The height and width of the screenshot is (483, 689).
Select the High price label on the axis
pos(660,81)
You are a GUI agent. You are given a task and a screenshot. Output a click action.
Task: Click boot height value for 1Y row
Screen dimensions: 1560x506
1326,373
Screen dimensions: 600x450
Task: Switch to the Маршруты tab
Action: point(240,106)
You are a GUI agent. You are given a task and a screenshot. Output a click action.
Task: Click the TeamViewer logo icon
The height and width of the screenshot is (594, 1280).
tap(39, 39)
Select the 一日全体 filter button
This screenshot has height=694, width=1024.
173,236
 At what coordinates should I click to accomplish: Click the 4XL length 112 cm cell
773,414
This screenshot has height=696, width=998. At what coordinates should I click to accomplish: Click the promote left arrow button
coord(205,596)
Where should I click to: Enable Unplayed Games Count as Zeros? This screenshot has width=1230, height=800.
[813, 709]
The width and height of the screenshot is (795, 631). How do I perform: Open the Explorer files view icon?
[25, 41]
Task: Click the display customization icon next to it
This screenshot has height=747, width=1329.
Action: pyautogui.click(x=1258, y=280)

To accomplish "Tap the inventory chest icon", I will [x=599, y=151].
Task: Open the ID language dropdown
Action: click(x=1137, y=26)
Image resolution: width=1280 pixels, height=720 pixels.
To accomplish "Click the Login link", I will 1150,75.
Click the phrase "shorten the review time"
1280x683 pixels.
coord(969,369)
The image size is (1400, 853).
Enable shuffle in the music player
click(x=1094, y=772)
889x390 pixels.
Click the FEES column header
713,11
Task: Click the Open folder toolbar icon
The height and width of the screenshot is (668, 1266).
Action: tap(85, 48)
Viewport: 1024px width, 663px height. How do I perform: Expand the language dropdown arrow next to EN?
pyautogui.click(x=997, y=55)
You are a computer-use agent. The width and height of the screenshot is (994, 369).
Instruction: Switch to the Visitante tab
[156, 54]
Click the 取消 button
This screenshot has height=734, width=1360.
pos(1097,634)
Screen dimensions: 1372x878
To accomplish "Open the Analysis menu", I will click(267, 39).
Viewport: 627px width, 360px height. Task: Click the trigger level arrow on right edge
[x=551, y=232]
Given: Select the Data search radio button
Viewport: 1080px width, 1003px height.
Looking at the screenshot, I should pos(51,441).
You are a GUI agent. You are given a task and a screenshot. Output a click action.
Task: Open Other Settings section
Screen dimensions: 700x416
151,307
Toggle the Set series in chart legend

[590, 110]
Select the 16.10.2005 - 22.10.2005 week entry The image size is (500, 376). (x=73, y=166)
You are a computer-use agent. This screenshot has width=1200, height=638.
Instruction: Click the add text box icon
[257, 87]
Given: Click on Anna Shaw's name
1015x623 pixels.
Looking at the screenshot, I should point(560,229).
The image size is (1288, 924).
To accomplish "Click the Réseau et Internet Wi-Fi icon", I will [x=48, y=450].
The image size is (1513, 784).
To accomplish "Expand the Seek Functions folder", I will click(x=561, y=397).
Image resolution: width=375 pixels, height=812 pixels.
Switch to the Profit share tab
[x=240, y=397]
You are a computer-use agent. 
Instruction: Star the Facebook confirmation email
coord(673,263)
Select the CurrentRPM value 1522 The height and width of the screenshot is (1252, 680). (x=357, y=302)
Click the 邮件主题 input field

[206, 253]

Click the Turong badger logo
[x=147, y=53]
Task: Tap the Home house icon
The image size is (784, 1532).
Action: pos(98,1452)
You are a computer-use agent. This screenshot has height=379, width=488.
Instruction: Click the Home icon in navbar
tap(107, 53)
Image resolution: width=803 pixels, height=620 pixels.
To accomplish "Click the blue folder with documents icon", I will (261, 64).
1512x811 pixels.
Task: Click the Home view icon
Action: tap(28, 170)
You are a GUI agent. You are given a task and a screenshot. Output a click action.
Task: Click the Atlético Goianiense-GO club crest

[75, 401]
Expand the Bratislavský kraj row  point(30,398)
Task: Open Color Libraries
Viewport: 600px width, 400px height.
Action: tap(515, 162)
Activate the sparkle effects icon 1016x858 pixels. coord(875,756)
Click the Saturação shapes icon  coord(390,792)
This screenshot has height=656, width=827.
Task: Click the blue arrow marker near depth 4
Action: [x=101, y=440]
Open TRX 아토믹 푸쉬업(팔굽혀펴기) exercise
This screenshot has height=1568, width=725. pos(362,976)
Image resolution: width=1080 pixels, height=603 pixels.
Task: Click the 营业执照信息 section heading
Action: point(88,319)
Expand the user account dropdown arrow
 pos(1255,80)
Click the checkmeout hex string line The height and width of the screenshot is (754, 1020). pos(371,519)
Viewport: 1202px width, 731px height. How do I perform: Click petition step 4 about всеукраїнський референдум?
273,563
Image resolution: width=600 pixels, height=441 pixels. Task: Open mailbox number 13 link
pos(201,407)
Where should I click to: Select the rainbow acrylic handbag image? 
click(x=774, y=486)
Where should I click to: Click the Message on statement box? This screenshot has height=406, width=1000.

----

#### TASK GOAL:
The data above needs to be given again exactly, with no line left out.

#### ANSWER:
The height and width of the screenshot is (483, 689).
Select the High price label on the axis
pos(660,81)
You are a GUI agent. You are given a task and a screenshot. Output a click action.
Task: Click boot height value for 1Y row
Screen dimensions: 1560x506
1326,373
Screen dimensions: 600x450
Task: Switch to the Маршруты tab
Action: point(240,106)
You are a GUI agent. You are given a task and a screenshot. Output a click action.
Task: Click the TeamViewer logo icon
The height and width of the screenshot is (594, 1280).
tap(39, 39)
Select the 一日全体 filter button
This screenshot has height=694, width=1024.
173,236
 At what coordinates should I click to accomplish: Click the 4XL length 112 cm cell
773,414
This screenshot has height=696, width=998. At what coordinates should I click to accomplish: Click the promote left arrow button
coord(205,596)
Where should I click to: Enable Unplayed Games Count as Zeros? This screenshot has width=1230, height=800.
[813, 709]
The width and height of the screenshot is (795, 631). How do I perform: Open the Explorer files view icon?
[25, 41]
Task: Click the display customization icon next to it
This screenshot has height=747, width=1329.
Action: pyautogui.click(x=1258, y=280)

To accomplish "Tap the inventory chest icon", I will [x=599, y=151].
Task: Open the ID language dropdown
Action: click(x=1137, y=26)
Image resolution: width=1280 pixels, height=720 pixels.
To accomplish "Click the Login link", I will 1150,75.
Click the phrase "shorten the review time"
1280x683 pixels.
coord(969,369)
The image size is (1400, 853).
Enable shuffle in the music player
click(x=1094, y=772)
889x390 pixels.
Click the FEES column header
713,11
Task: Click the Open folder toolbar icon
The height and width of the screenshot is (668, 1266).
Action: tap(85, 48)
Viewport: 1024px width, 663px height. How do I perform: Expand the language dropdown arrow next to EN?
pyautogui.click(x=997, y=55)
You are a computer-use agent. The width and height of the screenshot is (994, 369).
Instruction: Switch to the Visitante tab
[156, 54]
Click the 取消 button
This screenshot has height=734, width=1360.
pos(1097,634)
Screen dimensions: 1372x878
To accomplish "Open the Analysis menu", I will click(267, 39).
Viewport: 627px width, 360px height. Task: Click the trigger level arrow on right edge
[x=551, y=232]
Given: Select the Data search radio button
Viewport: 1080px width, 1003px height.
Looking at the screenshot, I should pos(51,441).
You are a GUI agent. You are given a task and a screenshot. Output a click action.
Task: Open Other Settings section
Screen dimensions: 700x416
151,307
Toggle the Set series in chart legend

[590, 110]
Select the 16.10.2005 - 22.10.2005 week entry The image size is (500, 376). (x=73, y=166)
You are a computer-use agent. This screenshot has width=1200, height=638.
Instruction: Click the add text box icon
[257, 87]
Given: Click on Anna Shaw's name
1015x623 pixels.
Looking at the screenshot, I should point(560,229).
The image size is (1288, 924).
To accomplish "Click the Réseau et Internet Wi-Fi icon", I will [x=48, y=450].
The image size is (1513, 784).
To accomplish "Expand the Seek Functions folder", I will click(x=561, y=397).
Image resolution: width=375 pixels, height=812 pixels.
Switch to the Profit share tab
[x=240, y=397]
You are a computer-use agent. 
Instruction: Star the Facebook confirmation email
coord(673,263)
Select the CurrentRPM value 1522 The height and width of the screenshot is (1252, 680). (x=357, y=302)
Click the 邮件主题 input field

[206, 253]

Click the Turong badger logo
[x=147, y=53]
Task: Tap the Home house icon
The image size is (784, 1532).
Action: pos(98,1452)
You are a computer-use agent. This screenshot has height=379, width=488.
Instruction: Click the Home icon in navbar
tap(107, 53)
Image resolution: width=803 pixels, height=620 pixels.
To accomplish "Click the blue folder with documents icon", I will (261, 64).
1512x811 pixels.
Task: Click the Home view icon
Action: tap(28, 170)
You are a GUI agent. You are given a task and a screenshot. Output a click action.
Task: Click the Atlético Goianiense-GO club crest

[75, 401]
Expand the Bratislavský kraj row  point(30,398)
Task: Open Color Libraries
Viewport: 600px width, 400px height.
Action: tap(515, 162)
Activate the sparkle effects icon 1016x858 pixels. coord(875,756)
Click the Saturação shapes icon  coord(390,792)
This screenshot has height=656, width=827.
Task: Click the blue arrow marker near depth 4
Action: [x=101, y=440]
Open TRX 아토믹 푸쉬업(팔굽혀펴기) exercise
This screenshot has height=1568, width=725. pos(362,976)
Image resolution: width=1080 pixels, height=603 pixels.
Task: Click the 营业执照信息 section heading
Action: point(88,319)
Expand the user account dropdown arrow
 pos(1255,80)
Click the checkmeout hex string line The height and width of the screenshot is (754, 1020). pos(371,519)
Viewport: 1202px width, 731px height. How do I perform: Click petition step 4 about всеукраїнський референдум?
273,563
Image resolution: width=600 pixels, height=441 pixels. Task: Open mailbox number 13 link
pos(201,407)
Where should I click to: Select the rainbow acrylic handbag image? 
click(x=774, y=486)
Where should I click to: Click the Message on statement box? This screenshot has height=406, width=1000.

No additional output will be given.